> _EXERCISE GOAL_:
Report each line of the material below that contains the word "width", and copy every such line in full.

Records from a collection:
• • • •

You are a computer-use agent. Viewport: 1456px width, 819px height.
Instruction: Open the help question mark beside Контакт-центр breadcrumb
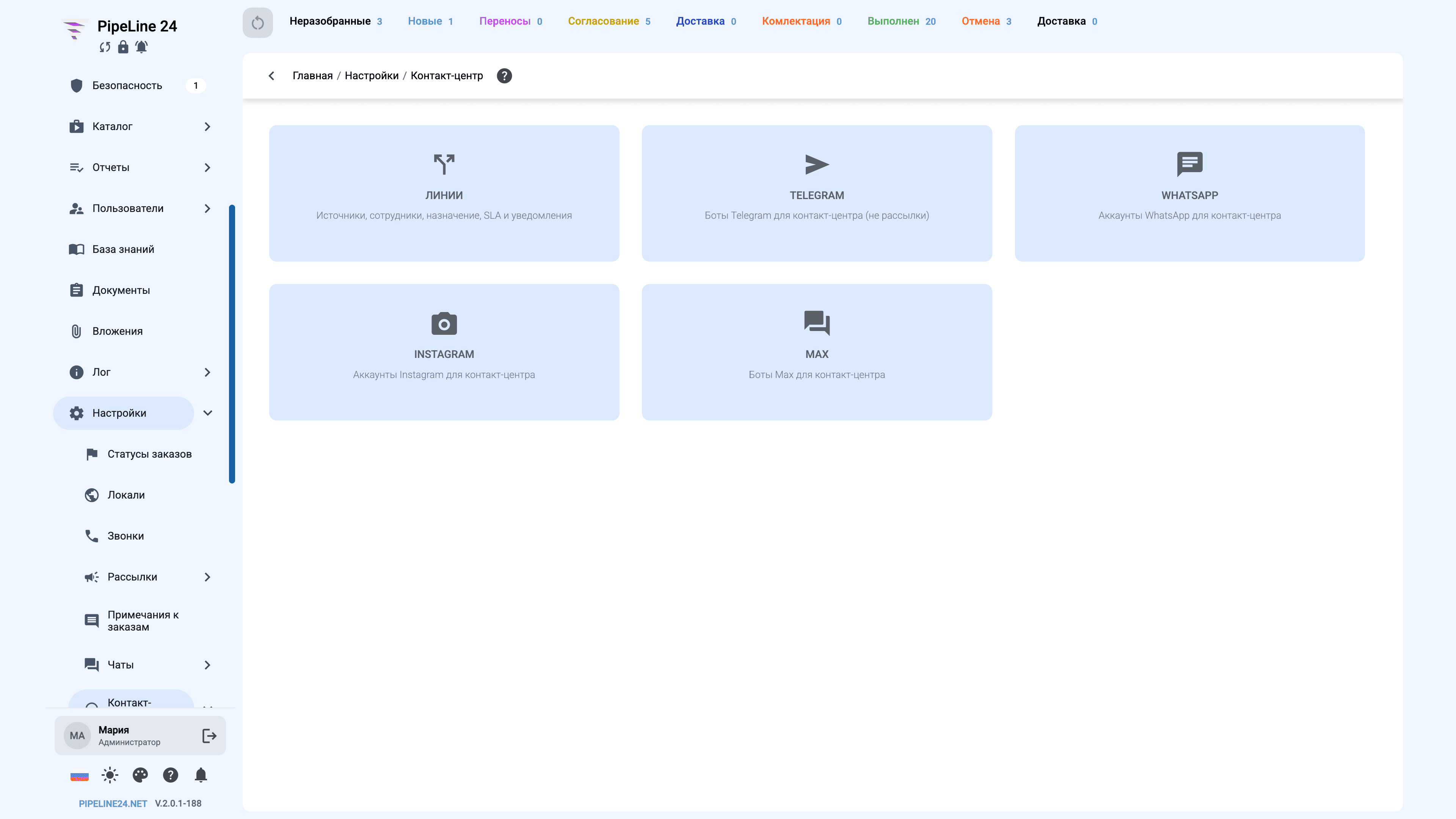[504, 76]
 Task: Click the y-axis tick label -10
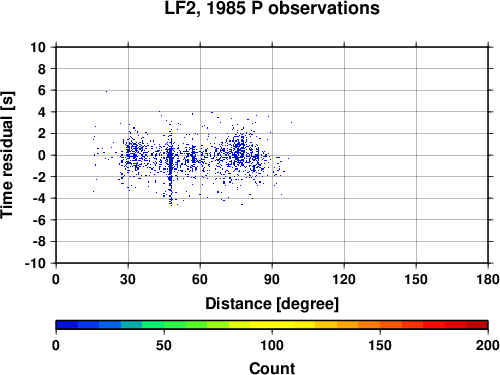(35, 263)
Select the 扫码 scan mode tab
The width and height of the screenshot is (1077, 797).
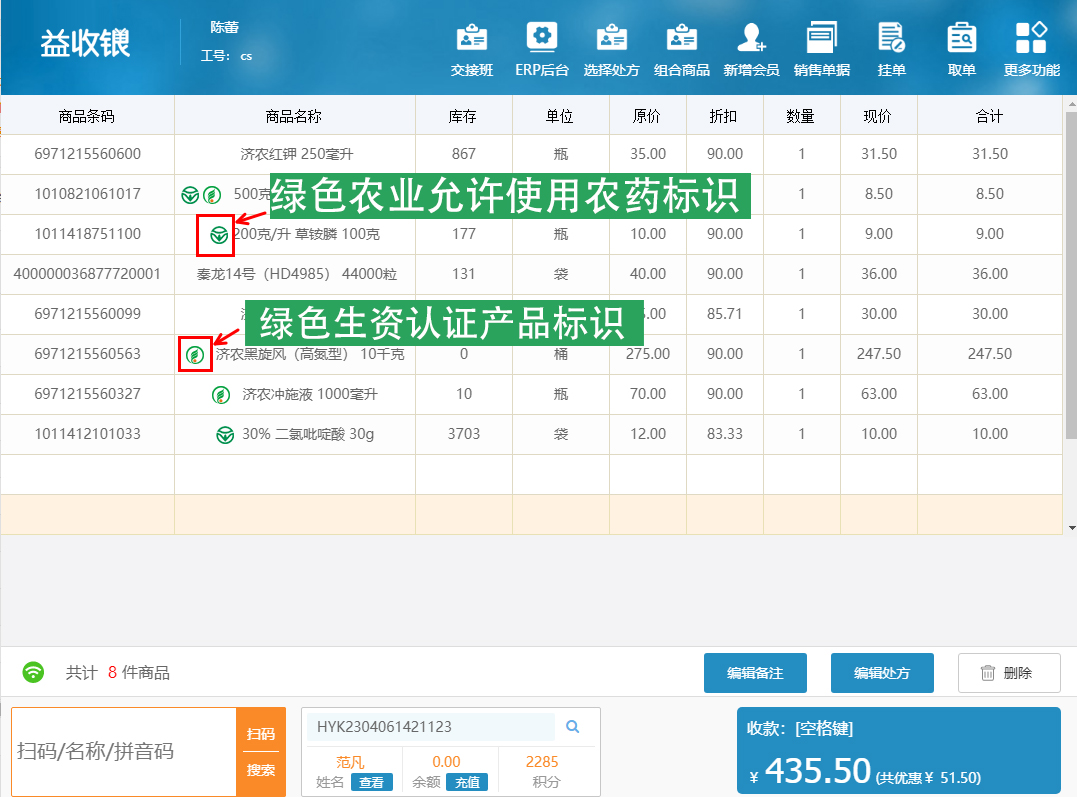(260, 734)

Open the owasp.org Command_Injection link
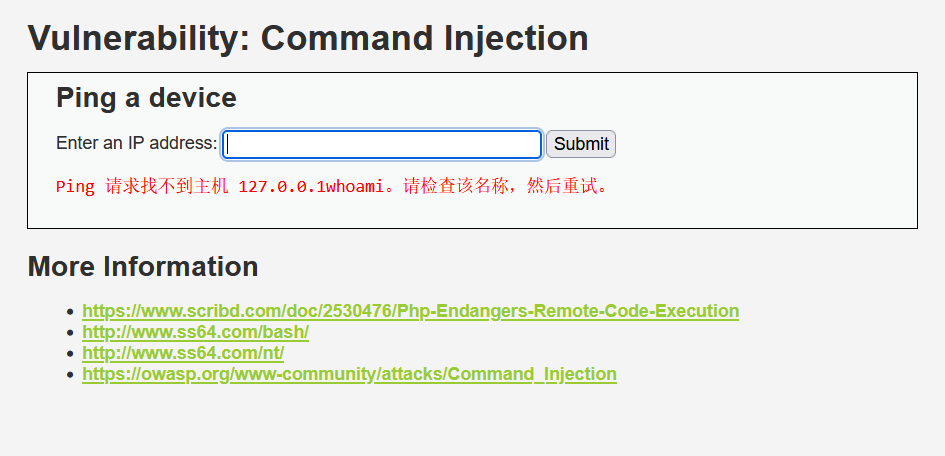click(350, 374)
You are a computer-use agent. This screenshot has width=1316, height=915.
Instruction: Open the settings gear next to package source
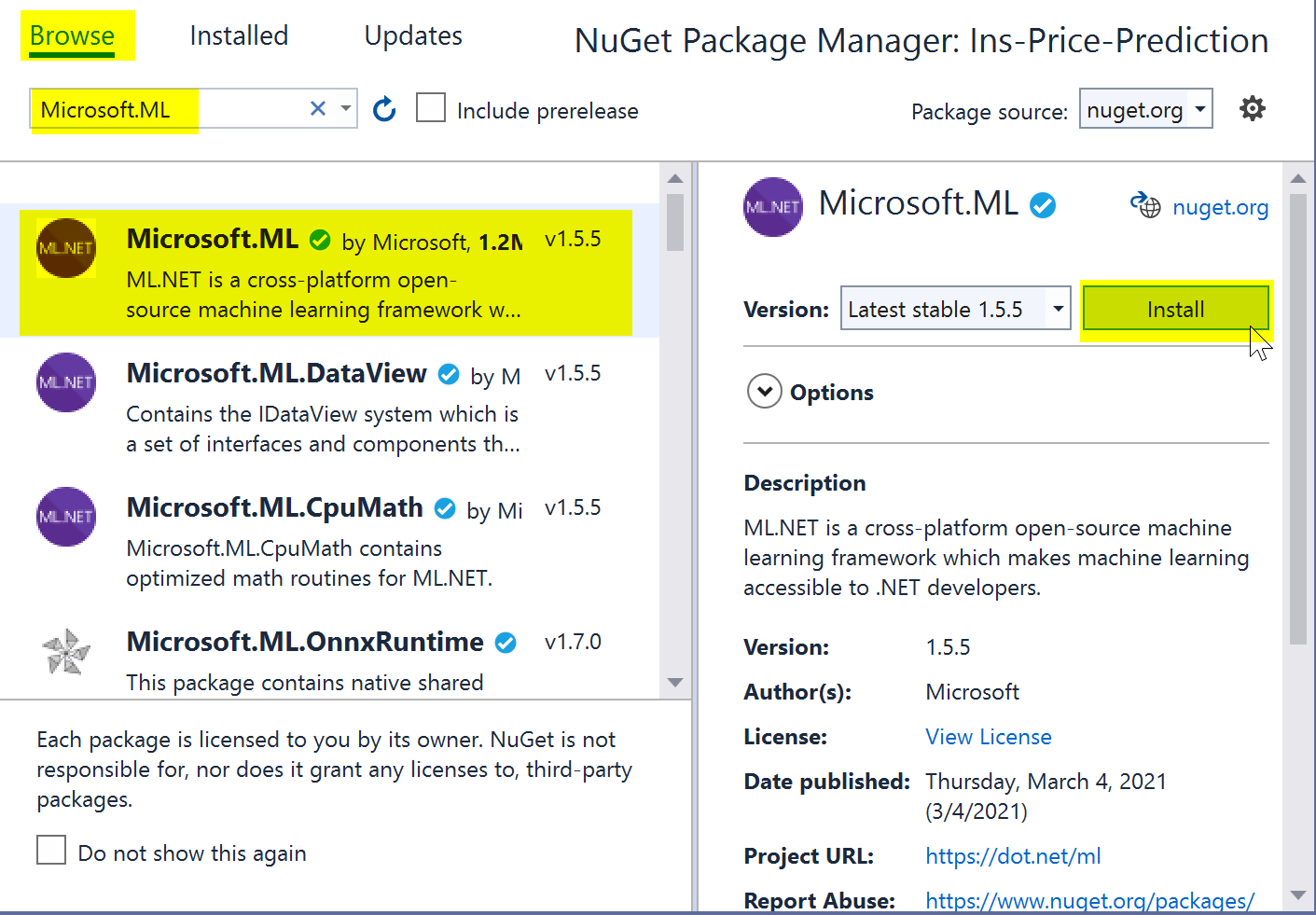[x=1252, y=109]

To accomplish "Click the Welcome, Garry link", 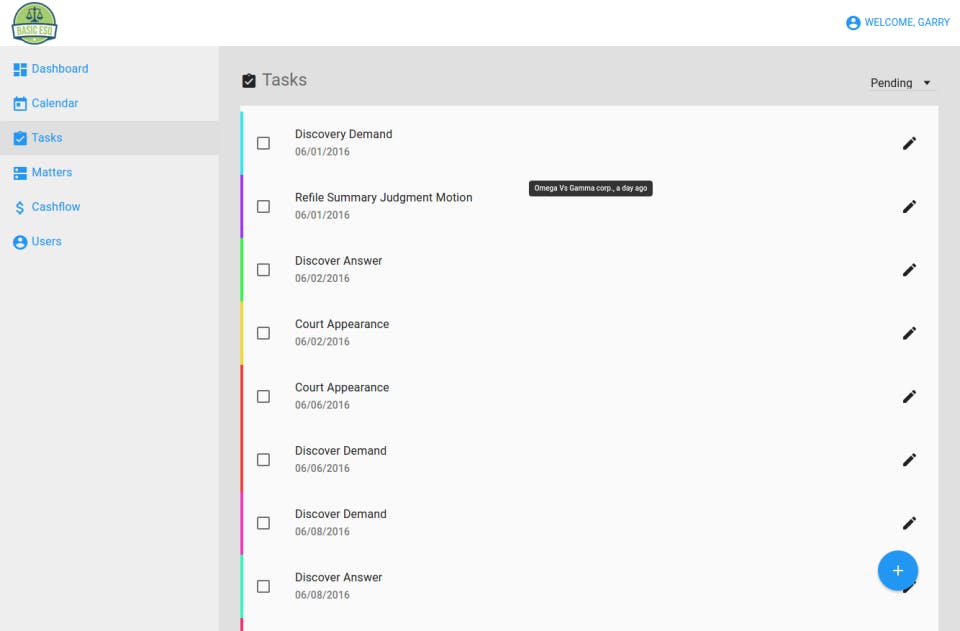I will pos(907,22).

• • • •

> _FINAL ANSWER_:
You are a computer-use agent. Viewport: 1456px width, 819px height.
The width and height of the screenshot is (1077, 797).
You are a computer-use agent. This screenshot has width=1316, height=915.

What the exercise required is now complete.